Side note: I also tested the Kelly Kettle using its intended open fire (wood scraps) against the tea kettle that was being heated with another small rocket stove. The Kelly Kettle again lost the race.

Eureka! A light goes off! (or on...)

Most solar electric systems that you may come across have a common feature; the storage batteries connect to a device called an inverter, which converts the 12 volts of DC power into the same thing you find in most homes, 120 volts of AC power. The reason for this is that most people really like all the AC devices and appliances they grew up with, and do not want to give them up. 

But... inverters are very inefficient. A lot of the solar power that was stored is lost in the conversion process. So Arlene and I made an early decision. While we do also have an inverter, it is for extrememly limited use, only for situations where we can not find an alternate means of doing something on 12 volts DC. Otherwise, every electrical device we have runs on 12 volts DC, directly off of our batteries (well, okay, through our charge controller to protect the batteries from being depleted too far). Our television runs on 12 volts. Our laptops, printer, and computer monitors all run off 12 volt DC-to-DC power converts. And, the point of this section, all of our lights run off of 12 volts DC.

We wanted to use the existing light fixtures and wall switches in the house, so we needed 12 volt DC light bulbs with standard screw in bases. Fortunately the RV industry comes to the rescue, since RVs are all powered by 12 volt DC batteries. There are three choices: incandescent, compact florescent, and LED.

Obviously we want our stored power to last as long as possible, nothing worse than suddenly finding yourself in the pitch dark because you used too much power. That brings us to the topic of power vs. light.

Most people think of the brightness of a lightbulb based on its wattage. This is because during the majority of the life of electric lighting we only had one usual choice, the incandescent  lightbulb. The amount of power that a bulb used, measured in watts, is what your electric bill is based on, the more watts you use, the higher your bill. And the more power, or watts that are used by a light bulb, the brighter it shines. So people got used to measuring the brightness of a light bulb in watts. Technically wrong, but it worked for so long.

Now that we have options, we need a way to compare apples to cumquats, of incandescent  to LED or compact florescent. Next time you are at the home improvement store, look at the package on a compact florescent bulb, you will see it hyping how few watts it actually uses, and then say its brightness  as compared to an incandescent bulb.
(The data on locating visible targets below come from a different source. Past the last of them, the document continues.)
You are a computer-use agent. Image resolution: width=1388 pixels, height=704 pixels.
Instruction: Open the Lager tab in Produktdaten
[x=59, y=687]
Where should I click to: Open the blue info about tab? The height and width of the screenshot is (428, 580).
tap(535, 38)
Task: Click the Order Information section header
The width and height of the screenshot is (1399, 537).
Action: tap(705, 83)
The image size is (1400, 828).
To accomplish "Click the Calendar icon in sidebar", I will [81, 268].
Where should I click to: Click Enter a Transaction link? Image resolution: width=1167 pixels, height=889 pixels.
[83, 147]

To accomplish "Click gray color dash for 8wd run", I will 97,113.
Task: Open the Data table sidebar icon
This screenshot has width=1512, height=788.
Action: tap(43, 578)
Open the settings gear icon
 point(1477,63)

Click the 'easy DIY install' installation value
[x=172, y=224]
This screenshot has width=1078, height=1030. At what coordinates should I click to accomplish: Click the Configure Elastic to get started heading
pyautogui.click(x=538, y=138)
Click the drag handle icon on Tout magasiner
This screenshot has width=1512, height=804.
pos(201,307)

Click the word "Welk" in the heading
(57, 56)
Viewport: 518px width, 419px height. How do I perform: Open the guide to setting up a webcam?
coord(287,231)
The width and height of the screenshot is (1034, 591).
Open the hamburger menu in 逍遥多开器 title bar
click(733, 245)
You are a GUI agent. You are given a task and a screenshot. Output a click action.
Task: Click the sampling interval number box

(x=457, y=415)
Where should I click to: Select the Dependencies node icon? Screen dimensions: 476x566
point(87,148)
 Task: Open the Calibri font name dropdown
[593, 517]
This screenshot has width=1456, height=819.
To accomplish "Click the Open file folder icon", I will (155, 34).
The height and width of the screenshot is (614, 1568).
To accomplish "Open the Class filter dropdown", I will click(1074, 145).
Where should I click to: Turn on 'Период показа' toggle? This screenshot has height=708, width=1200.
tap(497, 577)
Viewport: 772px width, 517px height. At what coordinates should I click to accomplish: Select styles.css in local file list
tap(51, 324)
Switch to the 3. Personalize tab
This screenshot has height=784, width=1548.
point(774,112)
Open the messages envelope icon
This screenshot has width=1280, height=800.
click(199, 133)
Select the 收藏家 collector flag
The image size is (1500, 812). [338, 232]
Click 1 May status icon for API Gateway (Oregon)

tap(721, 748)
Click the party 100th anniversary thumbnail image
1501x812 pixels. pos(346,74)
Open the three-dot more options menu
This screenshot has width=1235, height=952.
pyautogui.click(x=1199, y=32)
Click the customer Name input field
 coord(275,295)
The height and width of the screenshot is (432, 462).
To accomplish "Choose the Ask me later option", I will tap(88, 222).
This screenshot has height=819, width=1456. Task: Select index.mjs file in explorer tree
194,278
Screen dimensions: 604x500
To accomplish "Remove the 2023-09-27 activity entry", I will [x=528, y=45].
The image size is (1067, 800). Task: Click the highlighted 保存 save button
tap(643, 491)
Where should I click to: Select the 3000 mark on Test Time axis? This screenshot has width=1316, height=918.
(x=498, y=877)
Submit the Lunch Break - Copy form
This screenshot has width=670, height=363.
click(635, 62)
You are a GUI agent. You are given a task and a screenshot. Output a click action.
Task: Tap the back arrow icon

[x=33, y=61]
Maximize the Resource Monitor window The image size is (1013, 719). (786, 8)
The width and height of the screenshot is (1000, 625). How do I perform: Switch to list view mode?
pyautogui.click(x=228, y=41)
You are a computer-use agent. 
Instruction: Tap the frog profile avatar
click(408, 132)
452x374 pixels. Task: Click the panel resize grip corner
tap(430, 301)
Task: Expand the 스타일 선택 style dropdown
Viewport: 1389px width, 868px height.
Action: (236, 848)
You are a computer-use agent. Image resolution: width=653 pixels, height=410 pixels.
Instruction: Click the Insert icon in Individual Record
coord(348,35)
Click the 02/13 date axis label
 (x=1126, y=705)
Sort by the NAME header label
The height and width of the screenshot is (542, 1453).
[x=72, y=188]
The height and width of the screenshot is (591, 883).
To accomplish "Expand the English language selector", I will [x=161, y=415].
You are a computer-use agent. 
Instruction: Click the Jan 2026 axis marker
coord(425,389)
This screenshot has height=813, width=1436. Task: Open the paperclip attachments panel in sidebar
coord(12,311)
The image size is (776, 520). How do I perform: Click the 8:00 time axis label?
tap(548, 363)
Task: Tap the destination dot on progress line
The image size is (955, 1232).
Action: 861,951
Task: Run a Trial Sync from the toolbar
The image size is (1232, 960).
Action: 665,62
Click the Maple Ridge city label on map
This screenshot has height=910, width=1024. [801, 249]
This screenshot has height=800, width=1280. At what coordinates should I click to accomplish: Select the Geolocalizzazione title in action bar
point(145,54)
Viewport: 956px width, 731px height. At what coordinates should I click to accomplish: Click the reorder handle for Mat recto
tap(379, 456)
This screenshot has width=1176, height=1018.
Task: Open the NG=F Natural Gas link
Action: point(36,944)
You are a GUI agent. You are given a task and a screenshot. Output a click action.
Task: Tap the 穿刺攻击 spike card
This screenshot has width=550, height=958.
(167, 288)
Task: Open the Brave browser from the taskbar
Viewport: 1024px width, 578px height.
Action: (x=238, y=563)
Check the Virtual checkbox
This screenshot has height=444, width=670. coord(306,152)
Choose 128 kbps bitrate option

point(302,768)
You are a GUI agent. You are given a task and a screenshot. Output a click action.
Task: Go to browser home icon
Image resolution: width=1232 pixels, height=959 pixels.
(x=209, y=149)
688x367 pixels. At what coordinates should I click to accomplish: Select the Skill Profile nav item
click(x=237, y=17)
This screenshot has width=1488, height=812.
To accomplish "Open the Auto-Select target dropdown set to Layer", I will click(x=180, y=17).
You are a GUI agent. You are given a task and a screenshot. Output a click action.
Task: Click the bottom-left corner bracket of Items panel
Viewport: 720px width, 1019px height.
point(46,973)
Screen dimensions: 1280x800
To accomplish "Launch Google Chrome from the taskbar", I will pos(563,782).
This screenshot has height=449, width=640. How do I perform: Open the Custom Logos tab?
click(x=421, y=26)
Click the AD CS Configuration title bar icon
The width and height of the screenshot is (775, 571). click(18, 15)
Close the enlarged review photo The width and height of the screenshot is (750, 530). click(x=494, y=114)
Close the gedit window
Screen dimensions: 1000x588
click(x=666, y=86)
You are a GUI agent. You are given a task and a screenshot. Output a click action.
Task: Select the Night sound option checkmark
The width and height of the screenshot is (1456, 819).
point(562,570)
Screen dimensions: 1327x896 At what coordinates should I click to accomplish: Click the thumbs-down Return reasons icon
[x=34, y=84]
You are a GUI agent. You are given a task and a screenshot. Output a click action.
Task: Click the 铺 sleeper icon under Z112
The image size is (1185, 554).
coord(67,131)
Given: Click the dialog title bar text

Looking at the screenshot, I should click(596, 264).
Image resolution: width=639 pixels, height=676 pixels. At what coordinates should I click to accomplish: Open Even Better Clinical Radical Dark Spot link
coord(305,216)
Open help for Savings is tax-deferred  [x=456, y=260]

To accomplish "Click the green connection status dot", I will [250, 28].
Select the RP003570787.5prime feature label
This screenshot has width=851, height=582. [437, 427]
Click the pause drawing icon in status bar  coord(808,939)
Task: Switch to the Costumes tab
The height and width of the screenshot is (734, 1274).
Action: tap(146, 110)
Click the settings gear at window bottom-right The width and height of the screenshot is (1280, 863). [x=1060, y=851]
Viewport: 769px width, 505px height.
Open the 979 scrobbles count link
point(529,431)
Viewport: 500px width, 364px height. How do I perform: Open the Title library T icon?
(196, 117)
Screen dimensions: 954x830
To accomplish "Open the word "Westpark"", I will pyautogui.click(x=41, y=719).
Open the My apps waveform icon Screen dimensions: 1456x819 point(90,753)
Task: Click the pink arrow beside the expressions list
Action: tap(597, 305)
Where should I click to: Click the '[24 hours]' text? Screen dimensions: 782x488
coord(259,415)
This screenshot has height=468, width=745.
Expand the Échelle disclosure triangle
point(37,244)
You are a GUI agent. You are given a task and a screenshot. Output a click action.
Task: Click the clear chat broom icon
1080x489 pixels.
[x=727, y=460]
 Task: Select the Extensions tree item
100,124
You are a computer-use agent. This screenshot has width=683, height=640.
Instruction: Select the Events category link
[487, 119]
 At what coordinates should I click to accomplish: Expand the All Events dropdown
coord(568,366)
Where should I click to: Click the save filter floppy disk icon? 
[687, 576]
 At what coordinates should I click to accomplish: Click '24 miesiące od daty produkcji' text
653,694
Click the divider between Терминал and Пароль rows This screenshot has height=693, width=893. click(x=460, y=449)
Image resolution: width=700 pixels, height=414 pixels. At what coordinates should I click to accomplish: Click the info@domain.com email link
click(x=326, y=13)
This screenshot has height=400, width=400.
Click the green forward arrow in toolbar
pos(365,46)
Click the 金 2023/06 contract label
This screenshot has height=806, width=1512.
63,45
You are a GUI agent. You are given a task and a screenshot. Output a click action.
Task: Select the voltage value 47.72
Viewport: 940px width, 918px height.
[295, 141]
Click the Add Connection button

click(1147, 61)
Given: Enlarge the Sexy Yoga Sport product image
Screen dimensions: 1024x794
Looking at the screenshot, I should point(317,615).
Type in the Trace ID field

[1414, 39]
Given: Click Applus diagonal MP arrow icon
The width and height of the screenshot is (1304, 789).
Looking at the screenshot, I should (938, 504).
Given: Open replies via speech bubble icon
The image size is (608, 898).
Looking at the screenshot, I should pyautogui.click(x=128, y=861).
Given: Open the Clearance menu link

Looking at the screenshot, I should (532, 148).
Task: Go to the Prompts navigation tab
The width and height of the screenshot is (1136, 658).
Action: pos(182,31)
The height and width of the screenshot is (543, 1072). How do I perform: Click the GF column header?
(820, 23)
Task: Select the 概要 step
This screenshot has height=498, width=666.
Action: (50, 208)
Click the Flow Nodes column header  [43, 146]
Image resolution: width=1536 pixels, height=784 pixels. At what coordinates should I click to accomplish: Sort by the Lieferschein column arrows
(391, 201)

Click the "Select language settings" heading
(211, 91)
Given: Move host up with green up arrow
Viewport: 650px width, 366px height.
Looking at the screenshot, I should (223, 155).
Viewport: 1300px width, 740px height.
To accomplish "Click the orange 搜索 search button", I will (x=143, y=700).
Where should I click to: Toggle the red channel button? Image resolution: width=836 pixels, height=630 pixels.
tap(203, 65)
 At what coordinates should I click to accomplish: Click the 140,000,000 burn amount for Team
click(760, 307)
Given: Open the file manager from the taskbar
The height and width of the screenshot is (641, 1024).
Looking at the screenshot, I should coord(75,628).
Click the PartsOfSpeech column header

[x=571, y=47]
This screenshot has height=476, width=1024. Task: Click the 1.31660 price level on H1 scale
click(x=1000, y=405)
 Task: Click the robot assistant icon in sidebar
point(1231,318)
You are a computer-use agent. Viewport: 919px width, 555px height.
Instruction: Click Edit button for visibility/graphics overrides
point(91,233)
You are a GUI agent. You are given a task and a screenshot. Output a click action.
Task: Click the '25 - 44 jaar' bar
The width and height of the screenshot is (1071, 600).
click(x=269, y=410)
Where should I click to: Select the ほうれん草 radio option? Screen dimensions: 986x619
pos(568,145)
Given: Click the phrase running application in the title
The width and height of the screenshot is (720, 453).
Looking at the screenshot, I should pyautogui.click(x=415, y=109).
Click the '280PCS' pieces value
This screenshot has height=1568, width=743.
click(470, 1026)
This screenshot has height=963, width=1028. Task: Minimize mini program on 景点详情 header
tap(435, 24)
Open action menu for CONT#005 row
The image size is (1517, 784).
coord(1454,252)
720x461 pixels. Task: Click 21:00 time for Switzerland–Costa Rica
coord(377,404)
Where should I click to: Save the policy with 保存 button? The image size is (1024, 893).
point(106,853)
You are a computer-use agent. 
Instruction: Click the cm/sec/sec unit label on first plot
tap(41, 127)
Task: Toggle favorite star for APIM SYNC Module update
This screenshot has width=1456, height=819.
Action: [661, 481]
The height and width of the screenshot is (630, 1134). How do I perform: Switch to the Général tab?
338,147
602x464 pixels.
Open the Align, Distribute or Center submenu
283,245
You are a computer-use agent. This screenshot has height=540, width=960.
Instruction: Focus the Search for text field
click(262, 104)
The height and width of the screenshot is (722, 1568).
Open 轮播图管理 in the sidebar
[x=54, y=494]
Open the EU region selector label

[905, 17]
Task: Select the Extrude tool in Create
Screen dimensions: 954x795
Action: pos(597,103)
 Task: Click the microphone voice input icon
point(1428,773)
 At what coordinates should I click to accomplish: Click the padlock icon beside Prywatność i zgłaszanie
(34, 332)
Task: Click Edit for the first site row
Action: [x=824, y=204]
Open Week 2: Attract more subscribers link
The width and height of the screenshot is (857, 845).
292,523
Notice that the bulb in this pictures is 'as bright' as what you would expect a standard incandescent 100 watt bulb to be, but it only actually uses 23 watts.

So, for our 12 volt solar system, we know that we want the brightness to be what we are used to, but we also want the actual power consumption to be as low as possible. 

While we could use 12 volt incandescent bulbs, we won't because they are so inefficient and use so much power. Leaving us to choose between compact florescent or LED. LED have a few advantages; they are not fragile, contain no mercury, last very long, and light instantly and do not need to warm up. Turns out they are also much more efficient in power usage.

Now, not all LEDS are created equal. We visited a few alternative energy shows/expos and researched a lot. Early and easily obtainable 12 volt DC screw in light bulbs pull almost the same amount of power as the compact florescent bulbs. But, advances in LED design have resulted in some very efficient  products. Finding them is the hard part, so let me save you some time... sells two bulbs that we highly recommend, a 75 watt equivalent bulb and a 50 watt equivalent bulb.

 Here is how they compare:
   Compact florescent - 60 watt equivalent uses 15.6 watts of electricity.
   LED - 75 watt equivalent uses 7.2 watts of electricity.
   LED - 50 watt equivalent uses 4.8 watts of electricity.

On our single bulb fixtures we usually go with the 75 watt equivalent bulbs, and on our 2 and 3 bulb fixtures usually the 50 watt bulbs.

Well, I hope you have enjoyed your visit to Mister Wizard's Workshop, thanks for letting me be your guest blogger today!